Seram Bagian Barat,. Maluku
Transtv45.com || Pemerintah Kabupaten Seram Bagian Barat (SBB) terus memperkuat peran Posyandu sebagai pusat pelayanan dasar masyarakat melalui Bimbingan Teknis (Bimtek) Tim Pembina Posyandu Bidang Kesehatan Tahun 2026 yang digelar di Ruang Pertemuan Hotel Amboina, Kabupaten SBB, Kamis (2/7/2026).
Ketua Tim Pembina Posyandu Kabupaten SBB, Yeni Rosbayani Asri, menegaskan Posyandu kini tidak lagi hanya berfungsi memberikan pelayanan kesehatan, tetapi telah berkembang menjadi lembaga kemasyarakatan desa yang mengintegrasikan enam Standar Pelayanan Minimal (SPM), meliputi pendidikan, kesehatan, pekerjaan umum, perumahan rakyat, ketenteraman dan ketertiban umum, perlindungan masyarakat, serta sosial.
“Keberhasilan Posyandu tidak lagi menjadi tanggung jawab sektor kesehatan semata, tetapi membutuhkan kolaborasi seluruh perangkat daerah, pemerintah desa, organisasi masyarakat, dunia usaha, perguruan tinggi, dan seluruh elemen masyarakat,” kata Rosbayani.
Menurutnya, Bimtek tersebut bertujuan meningkatkan kapasitas Tim Pembina Posyandu, menyamakan persepsi terhadap kebijakan Posyandu Era Baru, memperkuat sinergi lintas sektor, meningkatkan kualitas pembinaan kader, serta memastikan pelayanan Posyandu menjangkau seluruh siklus kehidupan masyarakat.
Rosbayani menilai Posyandu memegang peran strategis dalam percepatan penurunan angka stunting. Melalui Posyandu, pemerintah dapat melakukan pendataan sasaran, pemantauan tumbuh kembang anak, edukasi keluarga, hingga menghubungkan masyarakat dengan berbagai layanan dasar.

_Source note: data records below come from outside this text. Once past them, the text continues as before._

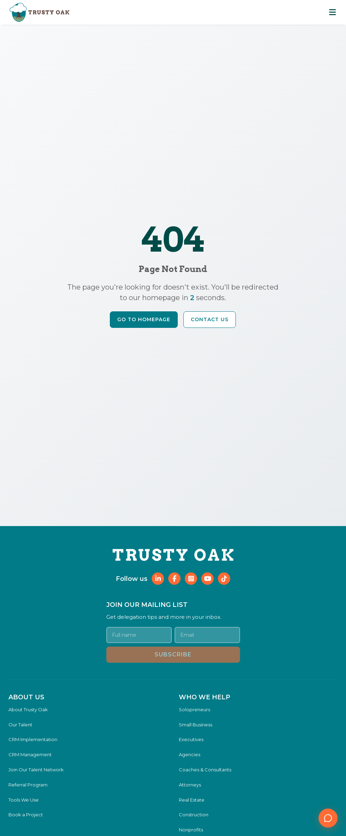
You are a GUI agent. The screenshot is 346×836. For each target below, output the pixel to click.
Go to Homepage (143, 319)
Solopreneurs (194, 709)
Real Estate (192, 800)
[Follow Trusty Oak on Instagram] (191, 578)
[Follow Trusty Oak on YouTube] (207, 578)
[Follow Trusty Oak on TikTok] (224, 578)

Ia berharap Posyandu tidak hanya aktif setiap bulan, tetapi juga mampu menghadirkan pelayanan yang berkualitas, responsif terhadap kebutuhan masyarakat, dan didukung pembinaan yang berkelanjutan.
Dalam kesempatan itu, Rosbayani juga mengajak seluruh peserta menjadikan Bimtek sebagai ruang berbagi pengalaman dan mencari solusi atas berbagai persoalan di lapangan agar ilmu yang diperoleh dapat diterapkan secara nyata di masing-masing wilayah.
“Keberhasilan Posyandu diukur dari dampaknya terhadap peningkatan kualitas hidup masyarakat. Karena itu, saya mengajak seluruh Tim Pembina Posyandu, pemerintah kecamatan, pemerintah desa, kader Posyandu, dan seluruh pemangku kepentingan untuk memperkuat gotong royong, koordinasi, serta komitmen bersama mewujudkan Posyandu yang aktif, inovatif, terintegrasi, dan berkualitas,” ujar Rosbayani.